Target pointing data
## Start
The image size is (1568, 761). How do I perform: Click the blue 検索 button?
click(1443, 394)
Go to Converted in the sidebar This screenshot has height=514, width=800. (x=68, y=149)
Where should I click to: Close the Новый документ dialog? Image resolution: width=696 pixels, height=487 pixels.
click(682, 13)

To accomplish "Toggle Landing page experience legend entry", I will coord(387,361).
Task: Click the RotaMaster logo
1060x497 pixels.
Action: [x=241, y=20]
## End
## Start
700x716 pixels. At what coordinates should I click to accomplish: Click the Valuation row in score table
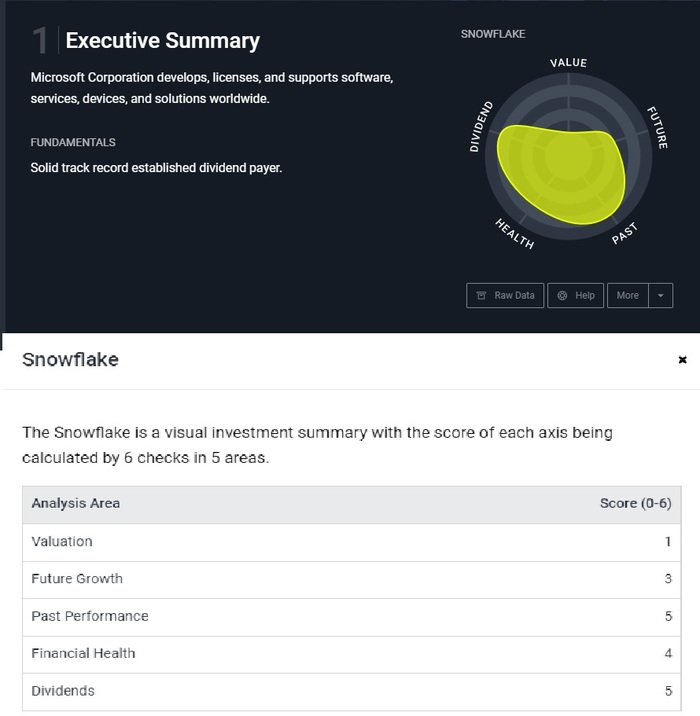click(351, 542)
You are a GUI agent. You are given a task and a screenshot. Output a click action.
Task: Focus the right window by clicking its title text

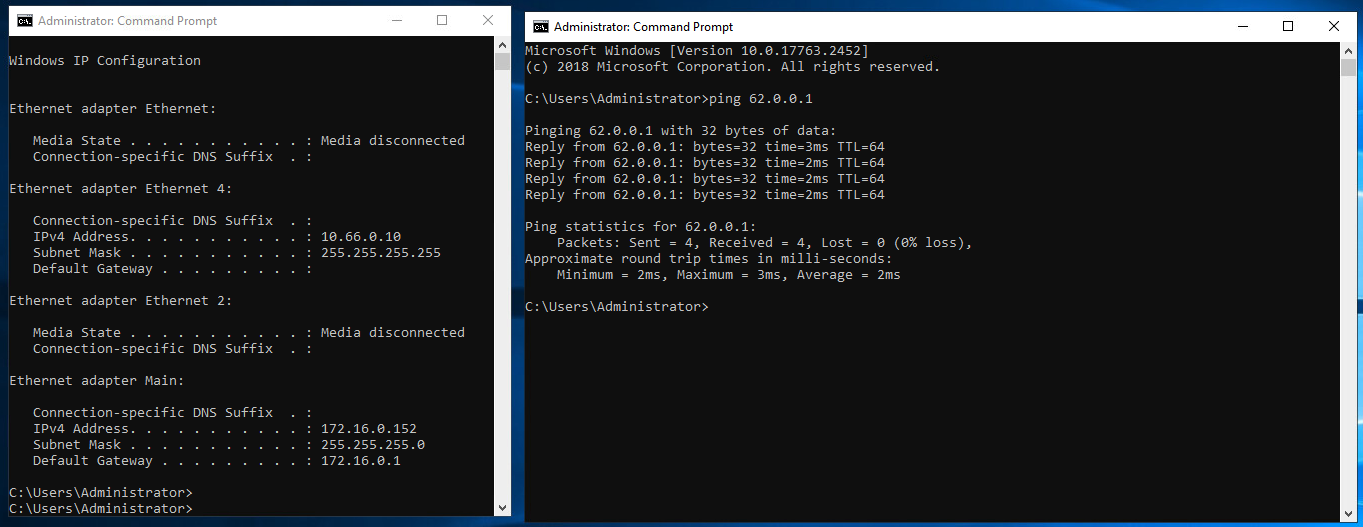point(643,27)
## End
## Start
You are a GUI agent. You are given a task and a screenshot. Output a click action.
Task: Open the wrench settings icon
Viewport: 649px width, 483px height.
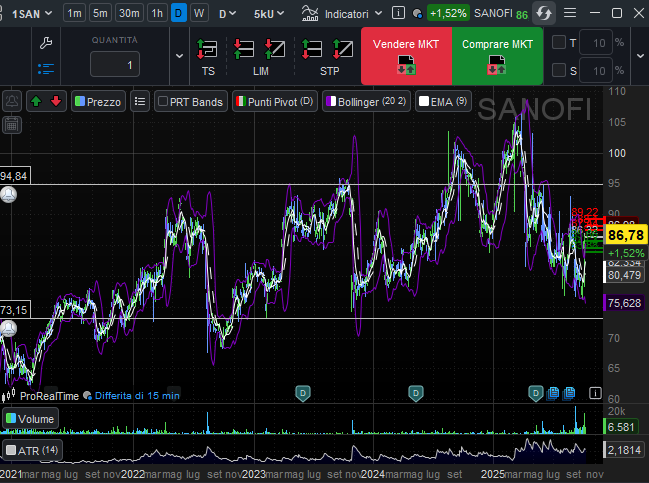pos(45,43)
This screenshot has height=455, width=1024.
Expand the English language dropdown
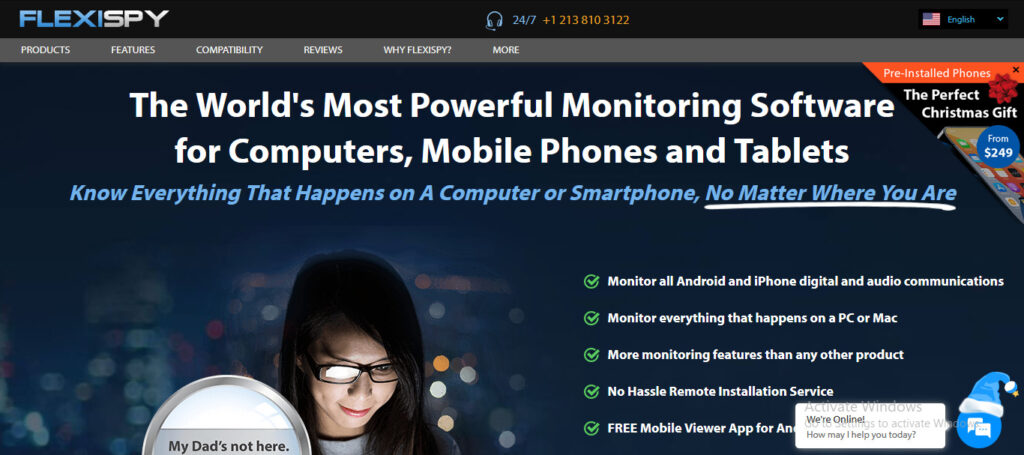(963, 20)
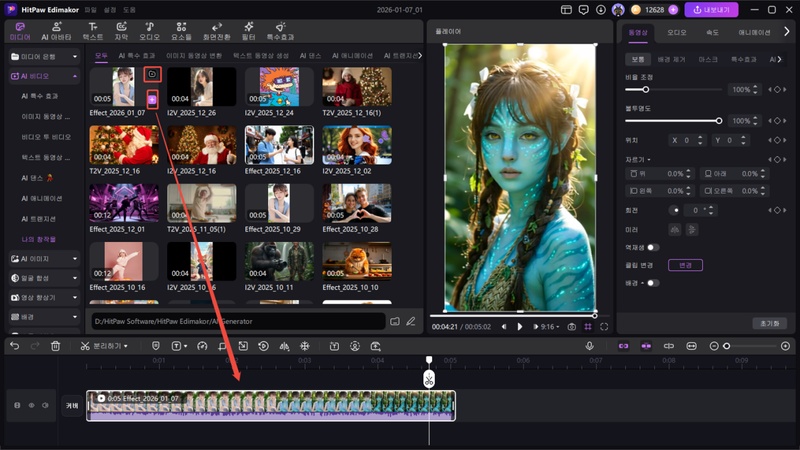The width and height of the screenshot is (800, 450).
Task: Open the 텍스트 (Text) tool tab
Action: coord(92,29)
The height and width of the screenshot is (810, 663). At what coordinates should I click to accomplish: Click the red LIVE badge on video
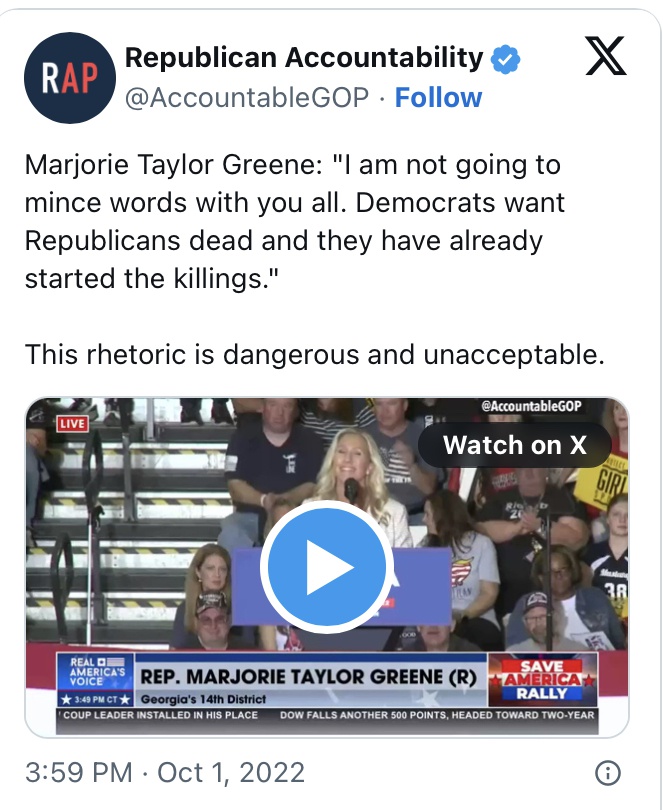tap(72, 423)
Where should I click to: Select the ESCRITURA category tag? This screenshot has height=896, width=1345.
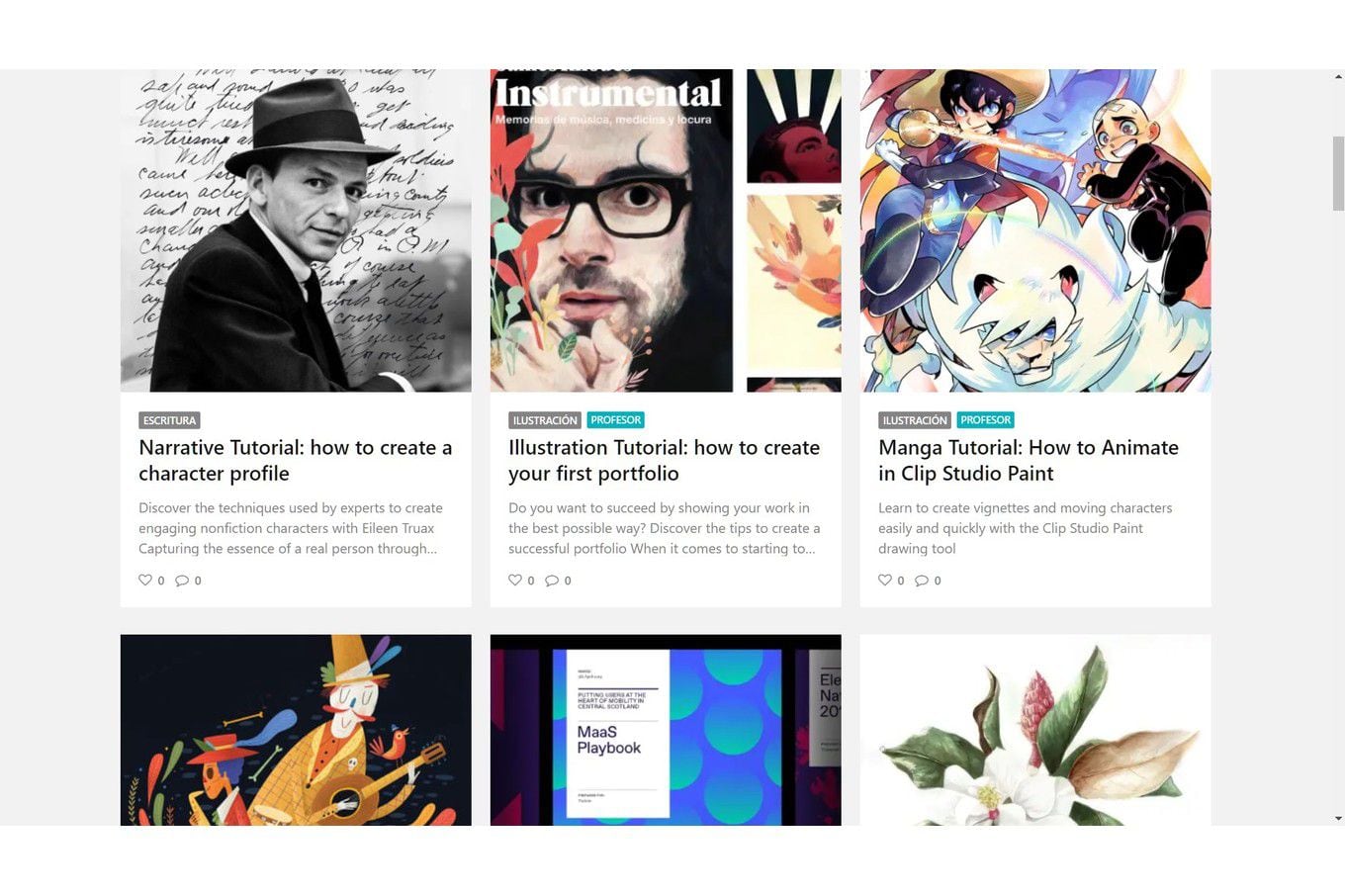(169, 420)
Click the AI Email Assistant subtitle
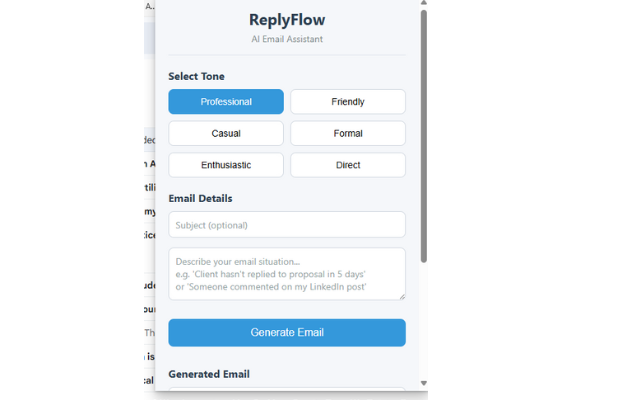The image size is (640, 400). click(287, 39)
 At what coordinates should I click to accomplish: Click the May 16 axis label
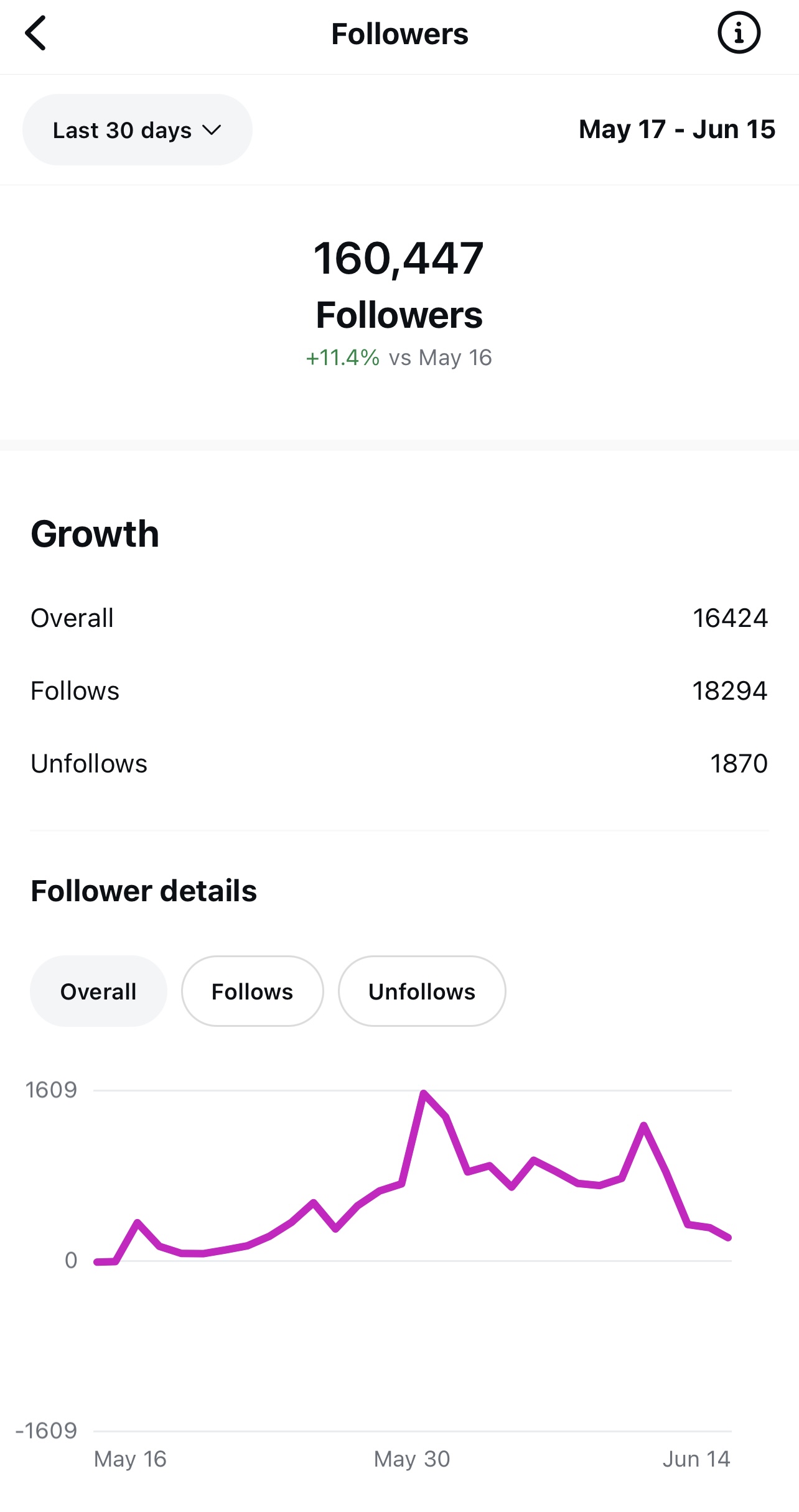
## End
> _Task objective_: Copy the material again, starting with the line that contains "The image size is (1568, 761)." and going on through the line that contains "Go to Converted", substituting "navigation panel" for "sidebar" and changing nothing else.

> _Exercise output_:
The image size is (1568, 761). How do I perform: Click the blue 検索 button?
click(1443, 394)
Go to Converted in the navigation panel This screenshot has height=514, width=800. (x=68, y=149)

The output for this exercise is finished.